This morning, I drove my wife to her office and proceeded to a meeting I had. It was only 8:30 and my contact always arrives at around 9:30. I figured I had an hour to waste.
I parked in front of a coffee shop near his office and started putting quarters in the parking meter. I usually spend 3 hours meeting with this person but I only had an hour worth of quarters.
Then comes that “tug” I was telling you about.
Something in my heart was telling me that I should immediately proceed to his office (and maybe ask his secretary for some more quarters).

But what I first wanted to do was buy a cappuccino and get my quarters from the coffee shop.
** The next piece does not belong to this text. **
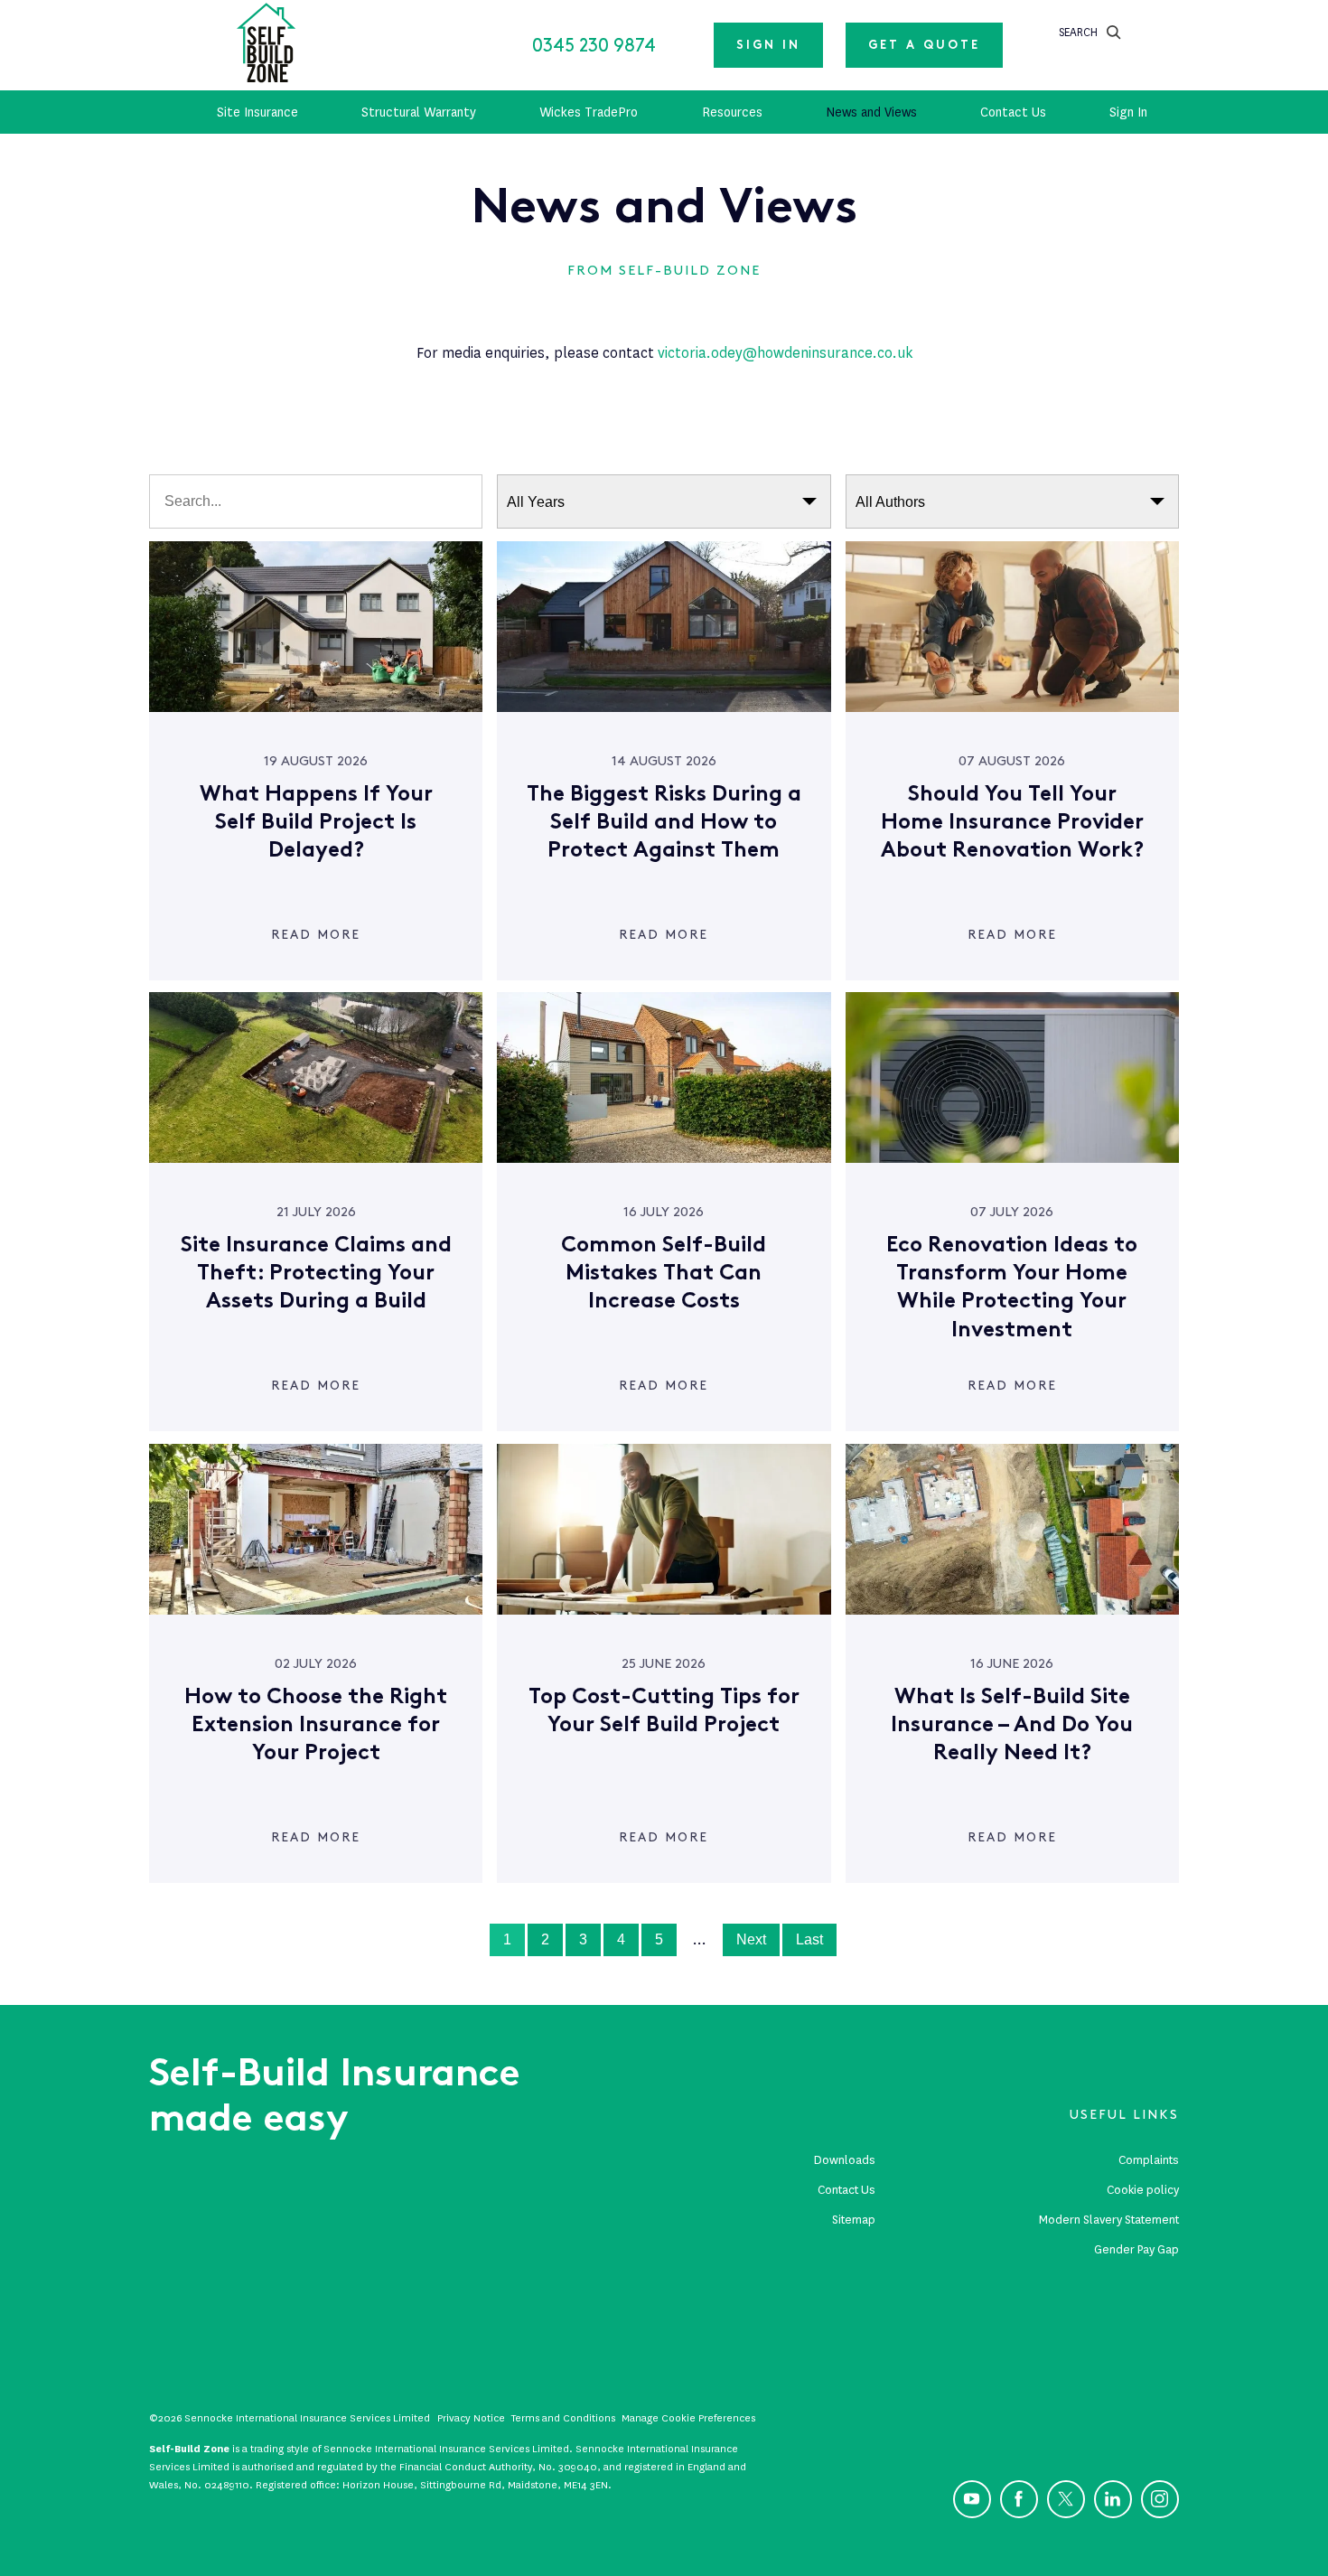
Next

But still, there was that inner tug…
Instead of ignoring it, I did what often worked in the past. I rationalized. I told myself that getting the cappuccino was the logical thing to do since I was a bit sleepy. The caffeine boost, I figured, would help me get some work done before our meeting starts.
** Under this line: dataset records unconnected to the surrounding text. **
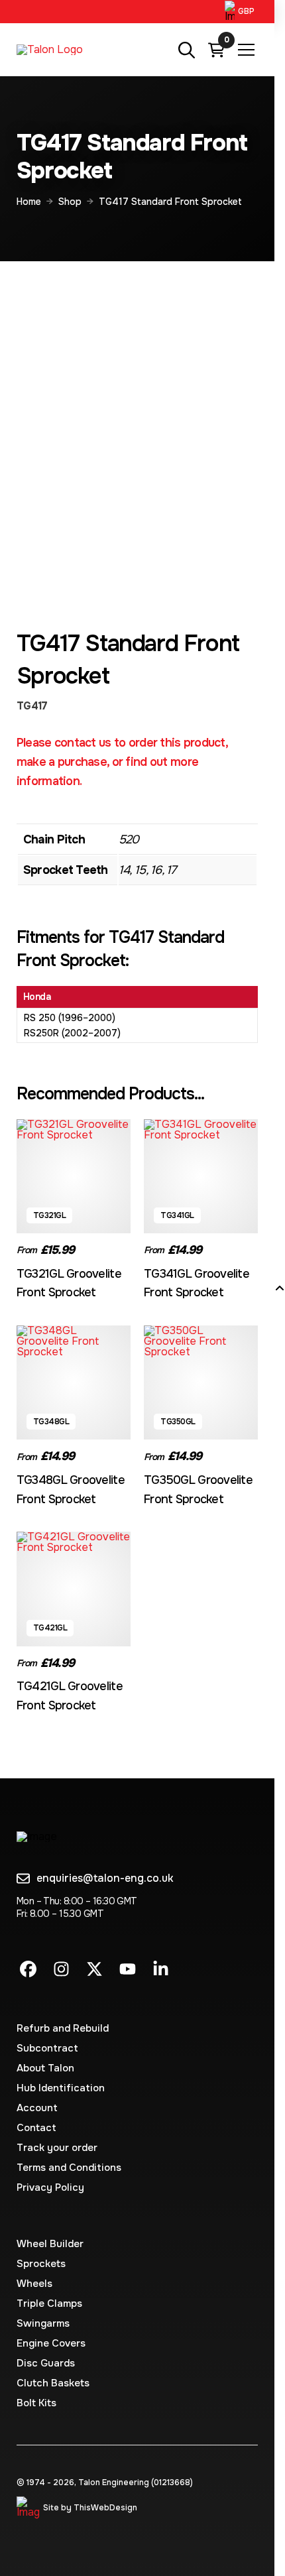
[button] (241, 11)
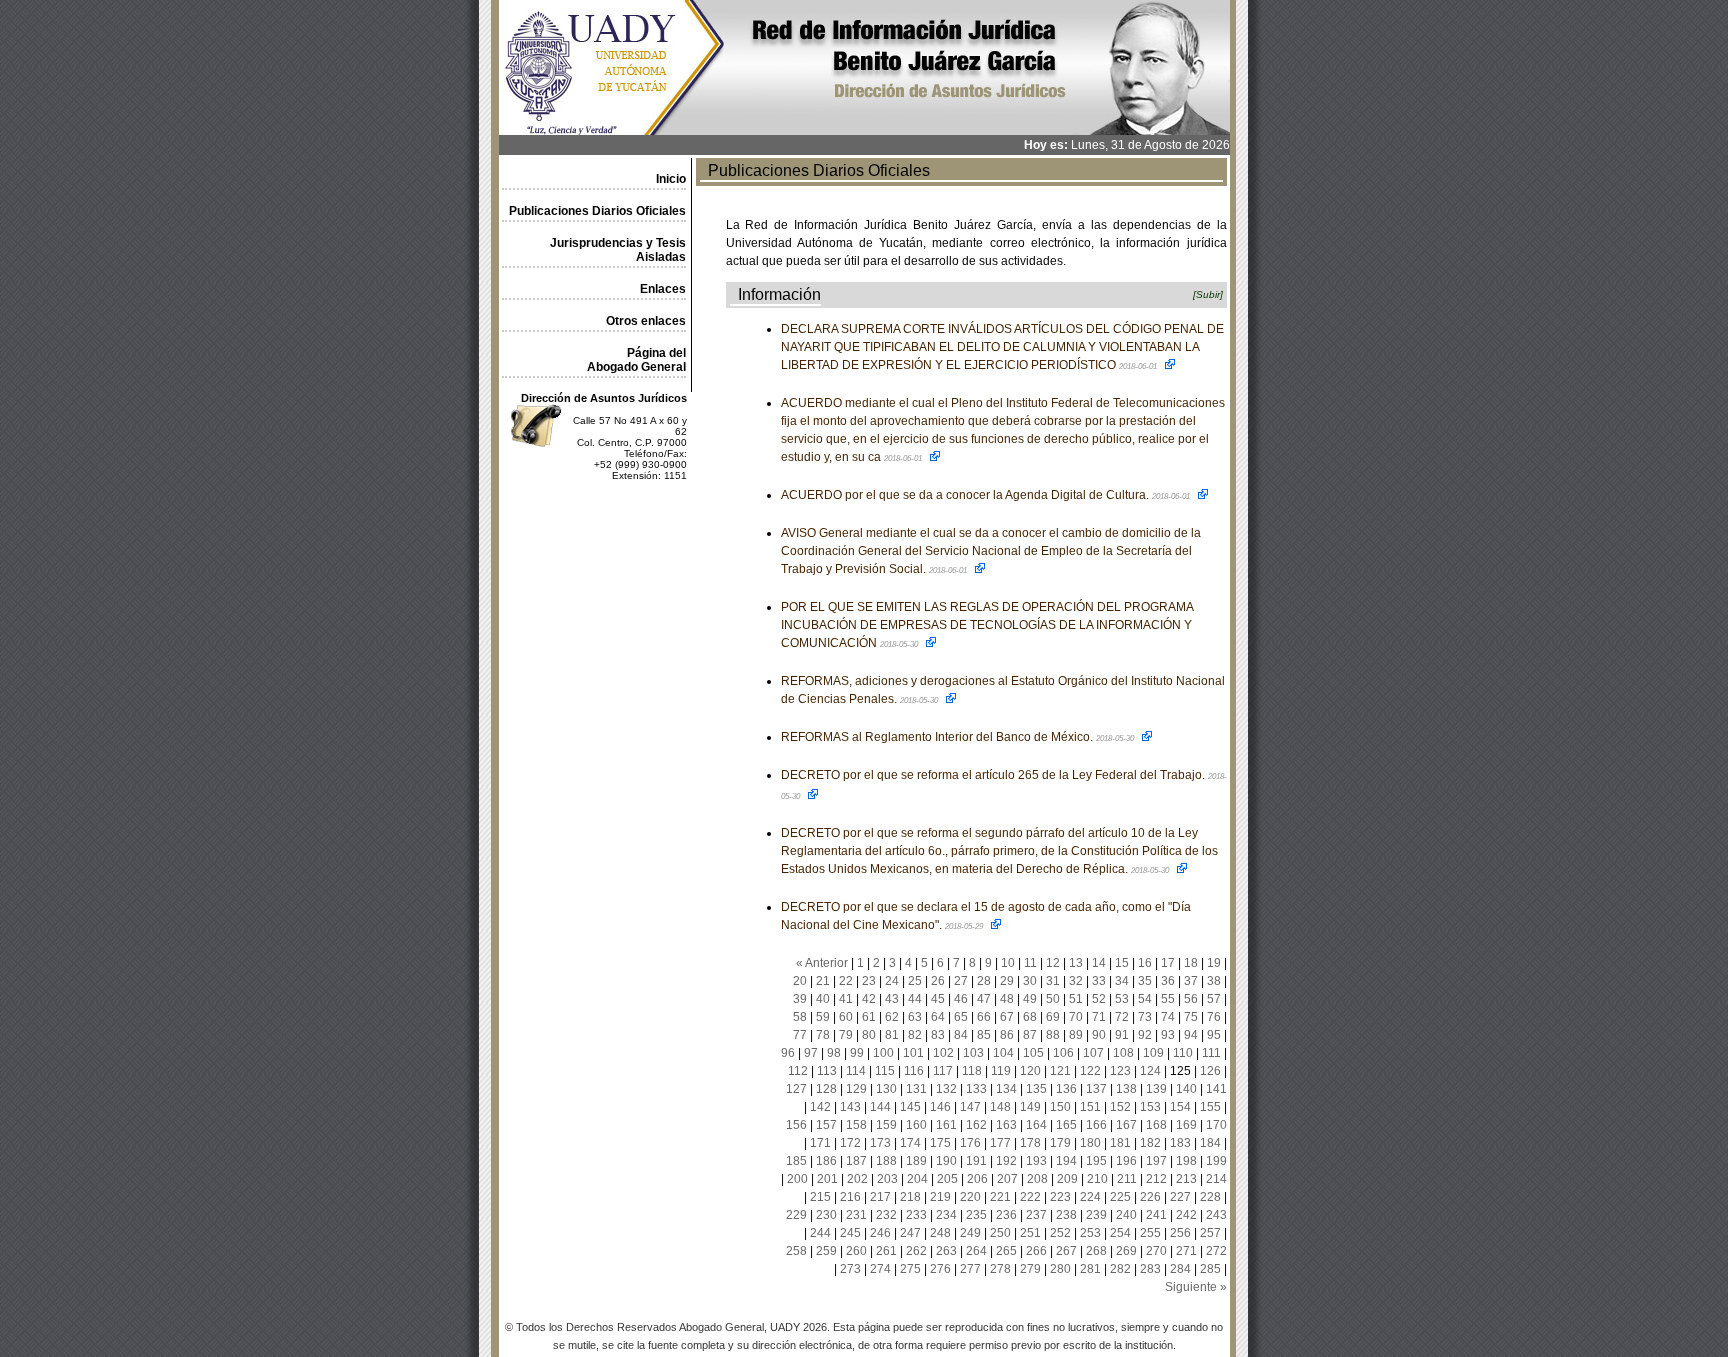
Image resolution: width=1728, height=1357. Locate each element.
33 (1099, 981)
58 (800, 1017)
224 (1090, 1197)
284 (1180, 1269)
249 (970, 1233)
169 (1186, 1125)
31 (1053, 981)
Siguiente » (1196, 1287)
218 (910, 1197)
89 (1076, 1035)
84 (961, 1035)
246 (880, 1233)
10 (1008, 963)
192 (1006, 1161)
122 (1090, 1071)
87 (1030, 1035)
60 (846, 1017)
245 (850, 1233)
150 (1060, 1107)
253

I headed to the coffee shop and ordered a decaf cappuccino. Then I fed the parking meter a few more dollars and proceeded to the office.
I entered his office and greeted his staff as I usually do. They greeted me back but seemed puzzled I was there. They then told me that their boss was on vacation.
I realized that he did tell me about this trip. But for some reason, I did not make a note of it in my organizer.
I started walking back to the car laughing at myself. The Lord was trying to save me a few bucks but I was too stubborn to listen.